At Don Gaspard's behest, Albano's uncle - "... because he laughs a lot when people are cheated very nicely." - faked the zahuri, the bald head, the voice next to the dead heart and the flying monk and acted as ventriloquist with the help of Dolls and other mechanical devices staged all the ghostly prophecies. The old princely couple von Hohenfließ, who died at the end of the first volume, had remained childless for a long time, so the hope grew in hair hair that they would inherit Hohenfliess in the future. The late-born Crown Prince Luigi was injured in health on behalf of Bouverot's hair hair in Rome through "black acts" (Bouverot induced Luigi to have sex with whores with venereal disease). Don Gaspard's wife and Princess Eleonore von Hohenfliess were friends at a young age. Both - pregnant at the same time - promised to swap the newborns. The countess gave birth to a girl - Linda. The princess was given birth to twins - Albano and Julienne. Since she already had a girl herself, Julienne, only Albano was handed over to Countess Cesara, who as a crown pretender remained hidden from the Haarhaar family. Don Gaspard supported this in order to get revenge at the hairy court for an earlier humiliation. Albano lived on Isola Bella until he was three years old to hide himself, then the prince wanted to see him near him. But because of the resemblance to his father, the prince, the young prince was not allowed to be seen in Pestiz. That is why he was brought up in Blumenbühl near Wehrfriz. Apart from the princely family, only the old court preacher Spener knew Albano's identity. He entrusted these to Lianen, who therefore renounced her love for Albano.

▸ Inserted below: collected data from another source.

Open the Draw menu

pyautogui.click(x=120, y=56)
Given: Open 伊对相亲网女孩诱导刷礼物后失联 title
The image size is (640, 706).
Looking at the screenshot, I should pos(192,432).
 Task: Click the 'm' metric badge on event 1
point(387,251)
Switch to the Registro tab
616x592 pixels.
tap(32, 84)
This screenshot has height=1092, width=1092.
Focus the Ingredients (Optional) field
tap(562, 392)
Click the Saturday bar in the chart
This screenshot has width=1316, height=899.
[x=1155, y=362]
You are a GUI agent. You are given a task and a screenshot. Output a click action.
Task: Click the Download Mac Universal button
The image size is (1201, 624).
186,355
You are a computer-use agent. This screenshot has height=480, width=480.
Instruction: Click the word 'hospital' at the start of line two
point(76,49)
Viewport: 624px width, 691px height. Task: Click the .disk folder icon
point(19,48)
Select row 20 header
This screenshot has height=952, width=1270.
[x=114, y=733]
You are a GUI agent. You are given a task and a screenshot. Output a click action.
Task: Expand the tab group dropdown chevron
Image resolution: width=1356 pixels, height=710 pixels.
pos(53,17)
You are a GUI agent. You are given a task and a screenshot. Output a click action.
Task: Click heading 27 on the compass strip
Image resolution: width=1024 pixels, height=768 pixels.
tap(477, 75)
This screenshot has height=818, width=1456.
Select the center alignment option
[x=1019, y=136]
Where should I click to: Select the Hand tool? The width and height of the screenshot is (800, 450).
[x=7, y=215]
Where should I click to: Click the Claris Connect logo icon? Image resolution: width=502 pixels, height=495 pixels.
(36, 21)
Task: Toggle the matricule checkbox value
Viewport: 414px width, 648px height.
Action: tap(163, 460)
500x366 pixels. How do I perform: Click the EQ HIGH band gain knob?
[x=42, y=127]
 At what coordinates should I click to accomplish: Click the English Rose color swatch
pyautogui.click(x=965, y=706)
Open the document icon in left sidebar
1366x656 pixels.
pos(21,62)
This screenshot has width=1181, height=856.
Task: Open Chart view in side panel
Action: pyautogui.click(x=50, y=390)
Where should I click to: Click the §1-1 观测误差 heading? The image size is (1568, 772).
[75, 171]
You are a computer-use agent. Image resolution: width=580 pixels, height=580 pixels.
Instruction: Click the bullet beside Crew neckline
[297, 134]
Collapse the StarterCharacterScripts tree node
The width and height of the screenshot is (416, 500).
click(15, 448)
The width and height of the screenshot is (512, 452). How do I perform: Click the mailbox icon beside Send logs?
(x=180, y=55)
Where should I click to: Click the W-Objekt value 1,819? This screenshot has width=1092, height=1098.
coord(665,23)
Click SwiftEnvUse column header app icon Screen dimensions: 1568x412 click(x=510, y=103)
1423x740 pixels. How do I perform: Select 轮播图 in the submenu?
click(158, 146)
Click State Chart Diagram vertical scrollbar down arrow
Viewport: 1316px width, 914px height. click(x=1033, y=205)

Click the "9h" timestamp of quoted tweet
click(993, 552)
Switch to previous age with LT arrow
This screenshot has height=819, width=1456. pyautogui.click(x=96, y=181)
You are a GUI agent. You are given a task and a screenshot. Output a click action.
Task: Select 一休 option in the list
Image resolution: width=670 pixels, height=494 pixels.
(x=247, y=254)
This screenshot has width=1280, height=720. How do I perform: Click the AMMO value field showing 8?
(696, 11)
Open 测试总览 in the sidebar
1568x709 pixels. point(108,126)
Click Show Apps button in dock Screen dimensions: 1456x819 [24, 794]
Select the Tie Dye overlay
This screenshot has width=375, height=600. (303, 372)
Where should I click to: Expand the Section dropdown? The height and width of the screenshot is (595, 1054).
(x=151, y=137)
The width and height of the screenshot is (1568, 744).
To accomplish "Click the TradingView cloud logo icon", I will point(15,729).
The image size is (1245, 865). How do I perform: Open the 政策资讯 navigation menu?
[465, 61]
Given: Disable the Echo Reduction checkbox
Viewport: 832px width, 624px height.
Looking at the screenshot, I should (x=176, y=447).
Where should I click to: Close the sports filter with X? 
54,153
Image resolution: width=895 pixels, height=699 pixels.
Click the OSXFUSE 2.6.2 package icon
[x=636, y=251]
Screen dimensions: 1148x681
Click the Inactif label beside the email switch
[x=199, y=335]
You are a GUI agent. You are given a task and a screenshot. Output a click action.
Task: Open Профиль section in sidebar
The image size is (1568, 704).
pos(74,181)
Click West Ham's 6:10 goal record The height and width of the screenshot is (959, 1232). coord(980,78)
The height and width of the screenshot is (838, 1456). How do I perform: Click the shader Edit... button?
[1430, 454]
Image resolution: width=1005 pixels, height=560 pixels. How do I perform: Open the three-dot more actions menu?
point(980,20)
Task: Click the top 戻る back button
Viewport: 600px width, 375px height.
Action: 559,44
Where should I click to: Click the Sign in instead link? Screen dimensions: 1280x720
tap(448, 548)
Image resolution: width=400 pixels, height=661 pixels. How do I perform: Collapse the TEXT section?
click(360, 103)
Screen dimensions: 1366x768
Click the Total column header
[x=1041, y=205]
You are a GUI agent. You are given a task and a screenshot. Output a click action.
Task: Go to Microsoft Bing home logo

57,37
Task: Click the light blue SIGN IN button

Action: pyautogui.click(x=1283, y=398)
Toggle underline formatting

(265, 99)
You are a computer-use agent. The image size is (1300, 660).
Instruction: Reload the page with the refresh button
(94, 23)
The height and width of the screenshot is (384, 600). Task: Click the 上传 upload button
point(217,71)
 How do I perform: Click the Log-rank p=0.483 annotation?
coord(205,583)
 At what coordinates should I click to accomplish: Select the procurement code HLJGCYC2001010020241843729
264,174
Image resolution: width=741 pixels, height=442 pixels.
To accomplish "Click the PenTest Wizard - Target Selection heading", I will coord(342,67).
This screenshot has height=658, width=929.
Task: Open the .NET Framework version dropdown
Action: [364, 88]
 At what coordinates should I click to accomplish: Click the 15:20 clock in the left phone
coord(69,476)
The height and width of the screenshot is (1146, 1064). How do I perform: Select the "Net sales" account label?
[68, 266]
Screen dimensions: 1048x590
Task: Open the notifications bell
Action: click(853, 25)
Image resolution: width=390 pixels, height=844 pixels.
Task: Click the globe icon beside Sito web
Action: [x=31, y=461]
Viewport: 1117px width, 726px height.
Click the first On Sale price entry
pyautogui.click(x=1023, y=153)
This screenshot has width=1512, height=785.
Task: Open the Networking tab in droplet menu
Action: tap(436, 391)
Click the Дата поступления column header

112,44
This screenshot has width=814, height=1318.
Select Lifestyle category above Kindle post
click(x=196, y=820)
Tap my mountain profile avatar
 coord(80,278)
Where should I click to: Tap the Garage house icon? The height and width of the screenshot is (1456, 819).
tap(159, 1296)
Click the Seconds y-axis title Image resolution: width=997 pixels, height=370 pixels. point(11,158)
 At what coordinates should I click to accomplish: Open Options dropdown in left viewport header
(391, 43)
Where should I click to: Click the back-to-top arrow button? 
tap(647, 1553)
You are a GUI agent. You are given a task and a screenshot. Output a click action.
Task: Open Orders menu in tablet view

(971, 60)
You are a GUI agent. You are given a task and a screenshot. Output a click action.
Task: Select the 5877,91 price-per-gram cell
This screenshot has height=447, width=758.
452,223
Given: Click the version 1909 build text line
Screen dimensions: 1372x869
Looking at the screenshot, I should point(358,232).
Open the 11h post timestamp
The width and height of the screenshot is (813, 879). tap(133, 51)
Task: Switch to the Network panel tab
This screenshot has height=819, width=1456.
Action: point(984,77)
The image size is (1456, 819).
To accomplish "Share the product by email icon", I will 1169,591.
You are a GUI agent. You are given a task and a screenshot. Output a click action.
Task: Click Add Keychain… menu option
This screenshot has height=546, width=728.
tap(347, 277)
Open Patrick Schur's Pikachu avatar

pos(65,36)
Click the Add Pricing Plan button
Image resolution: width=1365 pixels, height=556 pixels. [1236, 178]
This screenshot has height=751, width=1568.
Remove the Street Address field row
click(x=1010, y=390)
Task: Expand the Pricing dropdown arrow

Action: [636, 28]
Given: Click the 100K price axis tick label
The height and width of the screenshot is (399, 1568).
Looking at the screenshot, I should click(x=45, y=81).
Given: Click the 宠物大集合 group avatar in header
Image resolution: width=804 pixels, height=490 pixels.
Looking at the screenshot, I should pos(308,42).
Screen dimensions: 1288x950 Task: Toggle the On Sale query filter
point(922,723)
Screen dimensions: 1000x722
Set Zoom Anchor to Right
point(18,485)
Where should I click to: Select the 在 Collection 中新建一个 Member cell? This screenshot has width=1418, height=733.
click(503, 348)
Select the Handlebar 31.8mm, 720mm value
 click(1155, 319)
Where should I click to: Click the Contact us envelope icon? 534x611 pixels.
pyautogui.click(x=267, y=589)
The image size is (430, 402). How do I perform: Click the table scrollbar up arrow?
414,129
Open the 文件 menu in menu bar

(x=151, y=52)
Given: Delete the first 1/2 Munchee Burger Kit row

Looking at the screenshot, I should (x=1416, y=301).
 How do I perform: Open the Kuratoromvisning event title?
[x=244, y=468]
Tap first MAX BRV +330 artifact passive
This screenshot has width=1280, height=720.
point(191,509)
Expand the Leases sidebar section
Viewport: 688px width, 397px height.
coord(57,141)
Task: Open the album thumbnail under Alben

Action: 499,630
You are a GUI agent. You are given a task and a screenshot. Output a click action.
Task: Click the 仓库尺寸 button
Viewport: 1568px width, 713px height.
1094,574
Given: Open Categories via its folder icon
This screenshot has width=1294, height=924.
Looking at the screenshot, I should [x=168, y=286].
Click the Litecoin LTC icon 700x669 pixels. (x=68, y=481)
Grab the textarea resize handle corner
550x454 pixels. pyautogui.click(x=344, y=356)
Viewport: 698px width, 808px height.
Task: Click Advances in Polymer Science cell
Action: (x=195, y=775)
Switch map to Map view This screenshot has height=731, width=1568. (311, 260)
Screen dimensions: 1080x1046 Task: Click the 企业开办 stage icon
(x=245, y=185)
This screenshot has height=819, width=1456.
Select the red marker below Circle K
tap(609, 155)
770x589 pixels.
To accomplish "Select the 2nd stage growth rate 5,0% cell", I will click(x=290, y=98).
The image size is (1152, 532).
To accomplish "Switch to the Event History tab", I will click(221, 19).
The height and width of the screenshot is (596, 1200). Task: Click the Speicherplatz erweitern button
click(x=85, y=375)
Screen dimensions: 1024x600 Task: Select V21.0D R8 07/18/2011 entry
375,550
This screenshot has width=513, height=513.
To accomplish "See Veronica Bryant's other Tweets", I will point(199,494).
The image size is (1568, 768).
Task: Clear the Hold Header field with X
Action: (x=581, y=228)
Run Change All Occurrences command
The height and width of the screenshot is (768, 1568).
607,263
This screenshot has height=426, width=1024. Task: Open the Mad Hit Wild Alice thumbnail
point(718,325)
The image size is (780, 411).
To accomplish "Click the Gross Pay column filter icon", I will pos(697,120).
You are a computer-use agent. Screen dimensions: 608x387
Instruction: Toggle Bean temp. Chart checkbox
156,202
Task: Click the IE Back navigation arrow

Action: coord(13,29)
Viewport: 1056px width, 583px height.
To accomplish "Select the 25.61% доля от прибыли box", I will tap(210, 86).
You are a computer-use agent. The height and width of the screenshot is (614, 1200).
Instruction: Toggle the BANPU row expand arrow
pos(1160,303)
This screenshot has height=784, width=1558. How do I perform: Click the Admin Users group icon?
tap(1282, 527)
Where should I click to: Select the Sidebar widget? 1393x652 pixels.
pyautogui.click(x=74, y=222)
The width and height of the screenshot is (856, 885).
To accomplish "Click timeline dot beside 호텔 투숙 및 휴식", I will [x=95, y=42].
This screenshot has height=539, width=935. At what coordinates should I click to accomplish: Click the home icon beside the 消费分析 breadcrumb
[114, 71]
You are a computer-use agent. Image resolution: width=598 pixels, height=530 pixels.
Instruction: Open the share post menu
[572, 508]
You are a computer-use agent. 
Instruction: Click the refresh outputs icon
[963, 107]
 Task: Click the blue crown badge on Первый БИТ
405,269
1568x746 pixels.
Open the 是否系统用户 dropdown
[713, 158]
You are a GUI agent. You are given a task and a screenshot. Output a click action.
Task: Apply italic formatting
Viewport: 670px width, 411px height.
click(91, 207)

Haarhaar's plan to ruin Luigi seemed to work with the help of the German gentleman, who was promised marriage to Idoine as a “reward”. After Luigi's death, however, Albano presented himself completely surprisingly as the new heir to the throne in Hohenfliess. The “tune” he was looking for in the service of the revolutionary army, he now finds as a reform-loving prince. Princess Idoine, filled with the same aspirations as Albano, becomes his wife and princess.

subjects

Jean Paul commented on Titan in a letter that he should actually be called "Anti-Titan" because "every heavenly climber can find his hell" in it. His aim was to castigate the “general indecency of the sacrum” and denounce the “separation of the ego from contemplation”: In the characters of the novel (Roquairol, Schoppe, Gaspard, Liane, Linda), Jean Paul crystallizes various problem complexes of the Time around 1800. In the end all characters, except for the hero, have to fail because of their one-sidedness. In Schoppe the idealistic philosophy of Fichte is condemned, in Roquairol the aestheticistic l'art pour l'art , as Jean Paul thought to find it in Weimar , in Gaspard coldness and political calculation, in Liane an enthusiastic religiosity ( Pietism , Moravian Brethren ), in Linda the supposedly inappropriate hubris of emancipated women. The hero should develop himself in all of these one-sidednesses and mature into a harmonious, "multi-strength" instead of "one-strength" individual. However, it has often been found that the people who are actually doomed to failure have more tension and interest than the sometimes overly smooth and ideal-looking main character Albano.

reception

Gustav Mahler was inspired by Titan when he composed his first symphony and therefore gave it the subtitle Titan at the beginning , which was later dropped due to various new concepts for the symphony. In addition, Erich Heckel , member of the expressionist artist group Die Brücke , was inspired by the figure of Roquairol to create a portrait of his former friend and colleague Ernst Ludwig Kirchner .

First edition

Individual evidence

  1. Lightning over the men's society . In: Der Spiegel . No. 30 , 1992, ( Online - July 20, 1992 ).